## DIRECTIONS FOR THIS TASK
Leaving out all pictures, copy the lines below exactly, from the line with "Given: Open the" to the last line, both ends included.

## ENTRIES SHOWN
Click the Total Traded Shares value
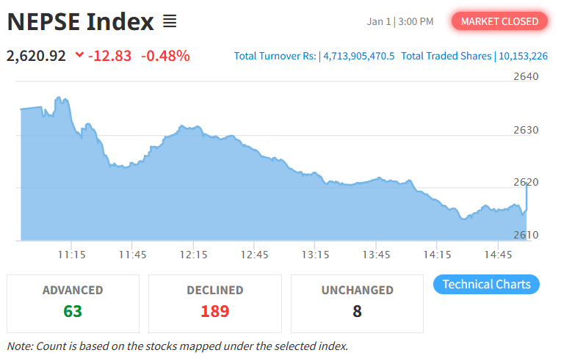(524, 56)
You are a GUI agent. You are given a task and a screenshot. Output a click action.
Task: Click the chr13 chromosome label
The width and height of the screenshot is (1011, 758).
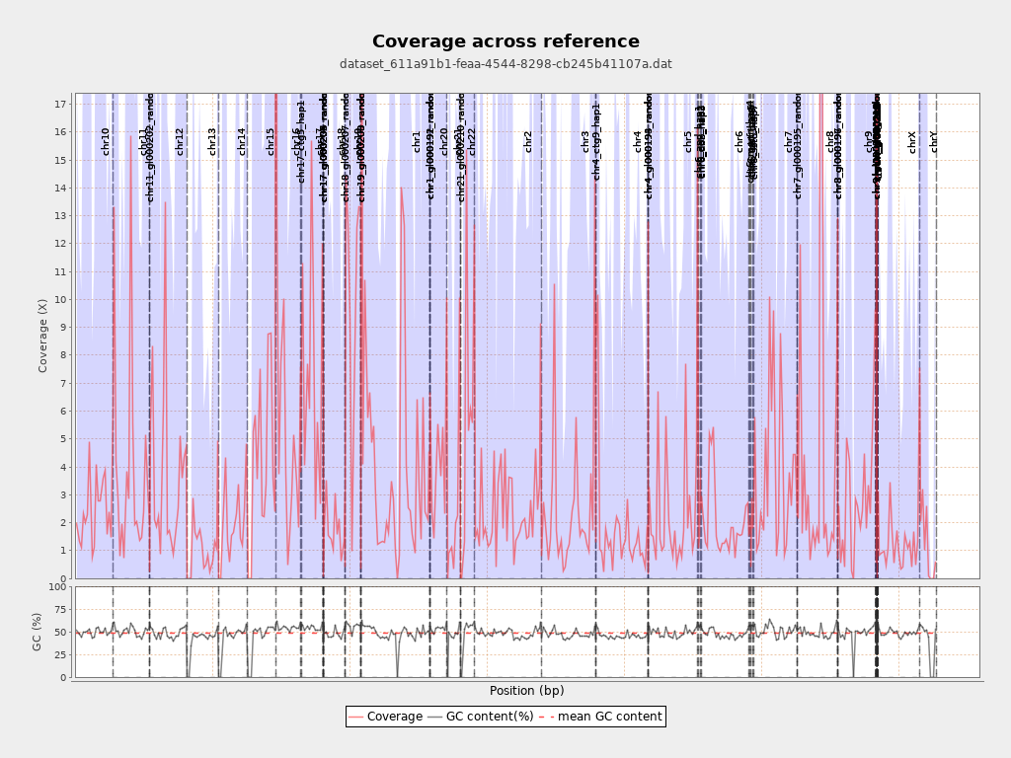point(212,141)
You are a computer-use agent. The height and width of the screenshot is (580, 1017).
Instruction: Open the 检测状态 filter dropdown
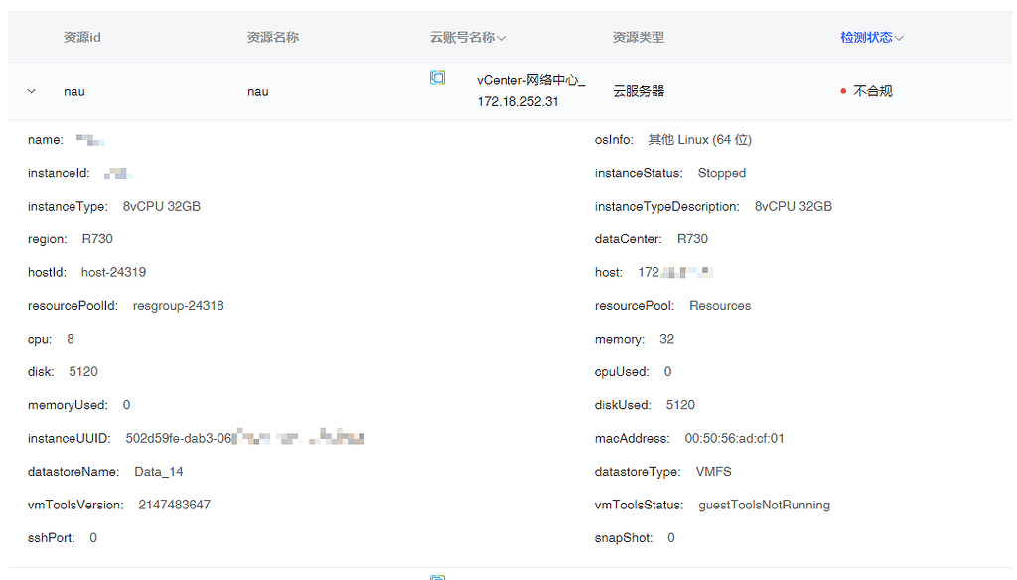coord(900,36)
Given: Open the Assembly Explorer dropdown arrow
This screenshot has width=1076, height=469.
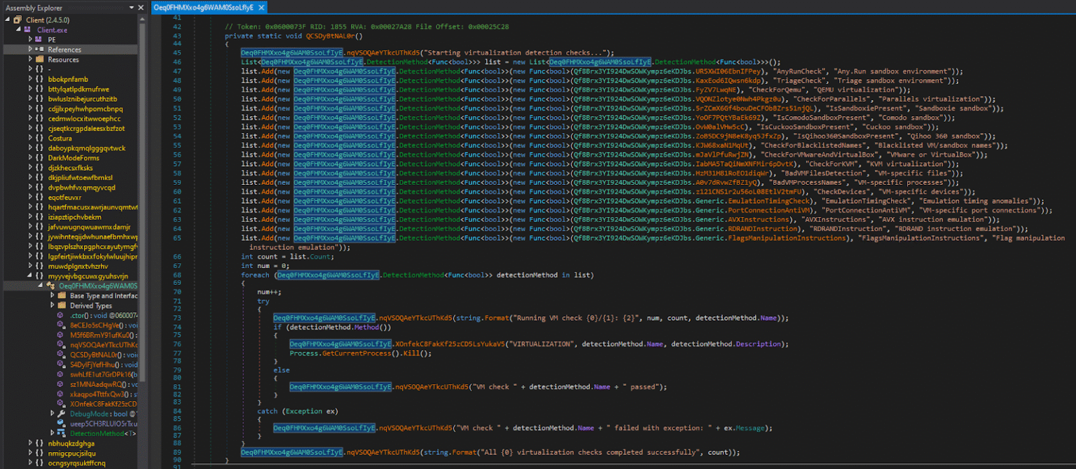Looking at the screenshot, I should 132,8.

## OUTPUT BELOW
Given: Open the Assembly Explorer dropdown arrow
This screenshot has width=1076, height=469.
Looking at the screenshot, I should 132,8.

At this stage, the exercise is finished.